The candidate’s experience level will determine both the salary and the Data Science job title seniority level. We welcome senior experience.
Role and Responsibilities
- Primarily, develop and deploy data mining models in a consulting role for our IoT clients to generate revenue or reduce costs. Projects are in Python Scikit-learn, to be deployed on the FogHorn IoT system with our EdgeML component. The project duration is typically 2-3 months, but may range from 2 weeks to 6 months.
- Some projects are in Vel, our proprietary functional streaming language that runs in a smaller footprint than Python. Vel parallelizes naively on multicore systems, supporting DSP, a variety of numerical methods and algorithms. We provide training on Vel.
- Secondarily, some team members may develop data science-based software applications running on our system, along with other FH engineers.

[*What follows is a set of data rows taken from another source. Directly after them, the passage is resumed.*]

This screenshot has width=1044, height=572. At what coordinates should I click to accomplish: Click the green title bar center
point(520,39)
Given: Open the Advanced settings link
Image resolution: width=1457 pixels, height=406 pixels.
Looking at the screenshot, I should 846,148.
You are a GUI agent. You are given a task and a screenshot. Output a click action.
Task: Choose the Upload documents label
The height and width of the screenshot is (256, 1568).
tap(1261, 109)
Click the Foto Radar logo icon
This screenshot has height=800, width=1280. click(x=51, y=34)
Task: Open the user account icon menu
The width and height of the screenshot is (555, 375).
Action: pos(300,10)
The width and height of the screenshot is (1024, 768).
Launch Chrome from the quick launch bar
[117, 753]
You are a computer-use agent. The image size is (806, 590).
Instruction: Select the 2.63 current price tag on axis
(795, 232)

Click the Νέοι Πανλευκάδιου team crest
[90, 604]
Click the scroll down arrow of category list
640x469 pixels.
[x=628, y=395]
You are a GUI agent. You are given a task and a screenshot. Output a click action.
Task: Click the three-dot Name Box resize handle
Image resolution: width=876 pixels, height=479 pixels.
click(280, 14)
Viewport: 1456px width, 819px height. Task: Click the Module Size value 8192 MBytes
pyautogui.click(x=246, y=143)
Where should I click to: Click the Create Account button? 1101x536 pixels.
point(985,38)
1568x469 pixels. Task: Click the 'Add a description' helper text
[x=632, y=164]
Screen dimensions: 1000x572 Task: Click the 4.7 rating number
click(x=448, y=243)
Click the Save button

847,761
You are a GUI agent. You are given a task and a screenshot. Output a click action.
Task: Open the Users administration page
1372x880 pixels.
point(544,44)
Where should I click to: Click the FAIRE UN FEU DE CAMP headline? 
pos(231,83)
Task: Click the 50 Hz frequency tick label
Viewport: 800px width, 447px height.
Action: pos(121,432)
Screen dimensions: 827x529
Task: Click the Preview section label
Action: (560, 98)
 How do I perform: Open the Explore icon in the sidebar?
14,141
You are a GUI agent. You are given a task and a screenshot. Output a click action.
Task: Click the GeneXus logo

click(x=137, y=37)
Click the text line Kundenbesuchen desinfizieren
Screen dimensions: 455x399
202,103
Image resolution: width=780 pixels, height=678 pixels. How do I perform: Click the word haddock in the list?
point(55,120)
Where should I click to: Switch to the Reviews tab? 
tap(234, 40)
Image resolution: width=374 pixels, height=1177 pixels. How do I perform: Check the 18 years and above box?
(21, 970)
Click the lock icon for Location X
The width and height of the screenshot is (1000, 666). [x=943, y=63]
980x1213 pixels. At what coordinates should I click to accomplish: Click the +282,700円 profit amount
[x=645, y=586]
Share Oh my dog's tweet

Candidates must meet ALL of the following qualifications
- Have analyzed, trained and deployed at least three data mining models in the past. If the candidate did not directly deploy their own models, they will have worked with others who have put their models into production. The models should have been validated as robust over at least an initial time period. Past algorithm deployment experience using R, SAS, MATLAB, Spark MLlib or other data mining libraries is also valid, as long as the candidate can deploy in Python now.
- Four or more years of full-time industry work experience, developing data mining models which were deployed and used.
- Programming experience in Python is core using data mining related libraries like Scikit-Learn. Other relevant Python mining libraries include NumPy, SciPy and Pandas.
- Data mining model or algorithm experience in at least 2 from the following list. More experience on this list is a bonus.
- Predictive or supervised algorithms may include: regression, neural nets (backpropagation, radial basis functions or architectures from the deep learning list below), decision trees (CART, C50, Cubist, Random Forests, XGBoost), Support Vector Machines (SVM), time series or ARIMA.
- Clustering or unsupervised algorithms may include: K-means, DBSCAN, Gaussian Mixture Models (GMM). Other outlier or anomaly detection or non-stationary data drift detection experience is useful.
- The past algorithm experience is valid on a wide variety of vertical applications (internet advertising, fraud detection, predicting X). Data science project experience over different verticals is generally transferable.
Any of the following extra qualifications will make a candidate more competitive over other candidates.
- Experience in deploying (or other substantial experience) in more than 2 of the data mining algorithms in the list above.
- Training or experience in Deep Learning, such as Keras, TensorFlow, in architectures such as convolutional neural networks (CNN), U-Net, General Adversarial Networks (GAN), Reinforcement Learning, Recurrent Nets or Long Short Term Memory (LSTM) neural network architectures. Experience in transfer learning, model shrinking or deep compression is helpful as well.
- NOTE: if you don’t have DL experience, we will provide initial training on deep learning, to help prepare you for the mix of projects we have in our pipeline. Come to FogHorn to get into deep learning.
- Vertical experience in Internet of Things (IoT) applications
- Smart Cities (elevators, power, video monitoring)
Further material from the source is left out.